Enseignement professionnel


Le Cnesco et le Centre international d'études pédagogiques (Ciep), ont organisé, en partenariat avec le Laboratoire d’Économie et de Sociologie du Travail (LEST) et le Centre d’études et de recherches sur les qualifications (Céreq), une conférence de comparaisons internationales : Orientation, formations, insertion : quel avenir pour l’enseignement professionnel (mai 2016).

Constats

Avec quelques 200 CAP et 100 baccalauréats professionnels, l’enseignement professionnel comprend de nombreuses spécialités aux résultats très hétérogènes. Si certains secteurs offrent une bonne insertion sur le marché du travail (mécanique automobile, énergie, génie climatique, …), d’autres concentrent les difficultés.
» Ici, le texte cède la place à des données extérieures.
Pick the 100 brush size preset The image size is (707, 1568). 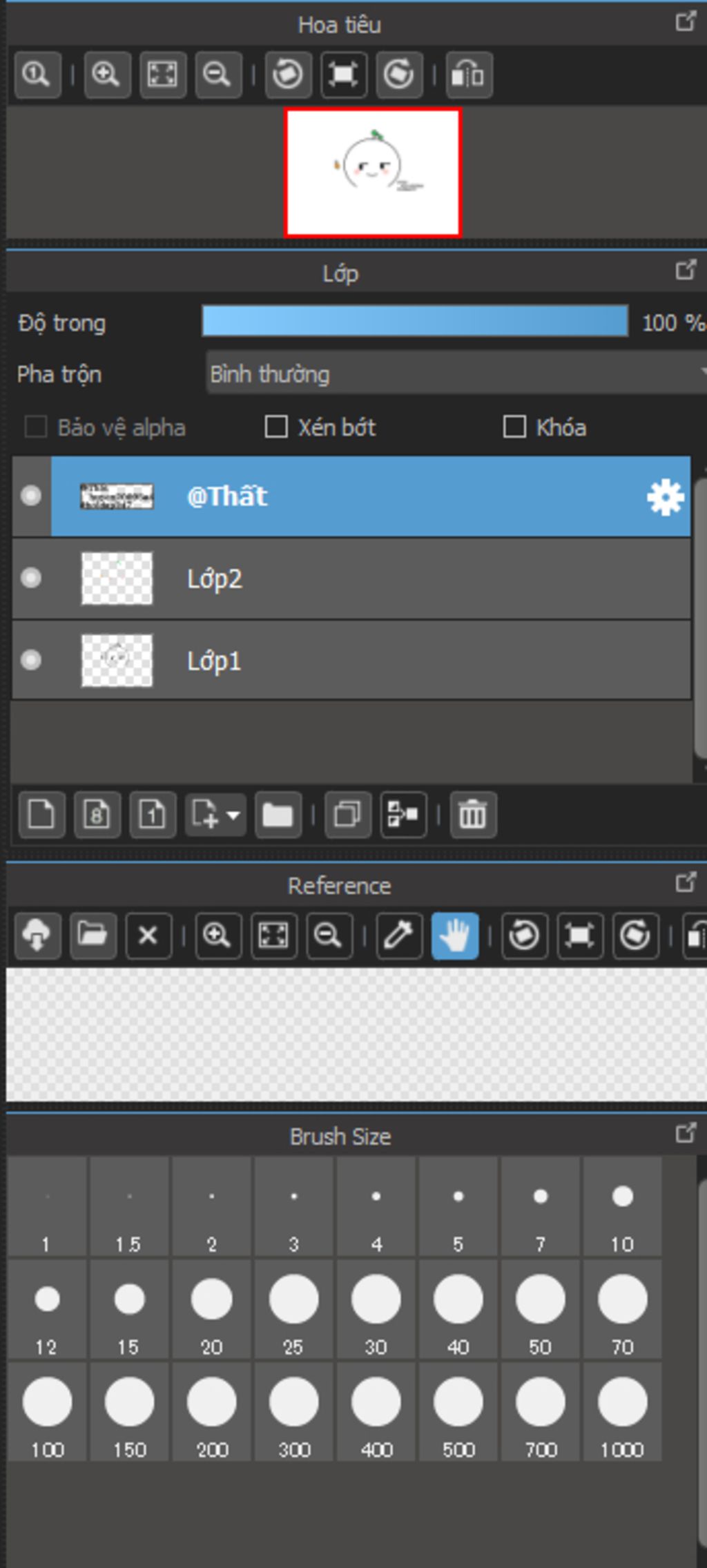(x=47, y=1411)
Les spécialités tertiaires dont les effectifs sont les plus importants (commerce, vente, gestion, administration, …) présentent les plus mauvais taux d’insertion avec un taux de chômage autour de 30 % trois ans après l’obtention du diplôme. Dans ces spécialités, les filles, les enfants issus de catégories sociales défavorisées et de l’immigration sont surreprésentés.

Si de plus en plus de jeunes issus de l’enseignement professionnel poursuivent leurs études, leur réussite y est nettement plus faible que les autres bacheliers. Seuls 59 % des bacheliers professionnels inscrits en BTS décrochent leur diplôme, soit 26 points de moins que les bacheliers généraux (85 %).

À retenir

  • Un jeune sur trois est scolarisé, dans le second cycle de l’enseignement secondaire, dans l’enseignement professionnel.

  • L’enseignement professionnel comprend 200 CAP et 100 baccalauréats.

  • 1/4 des élèves dans l’enseignement professionnel sont des apprentis.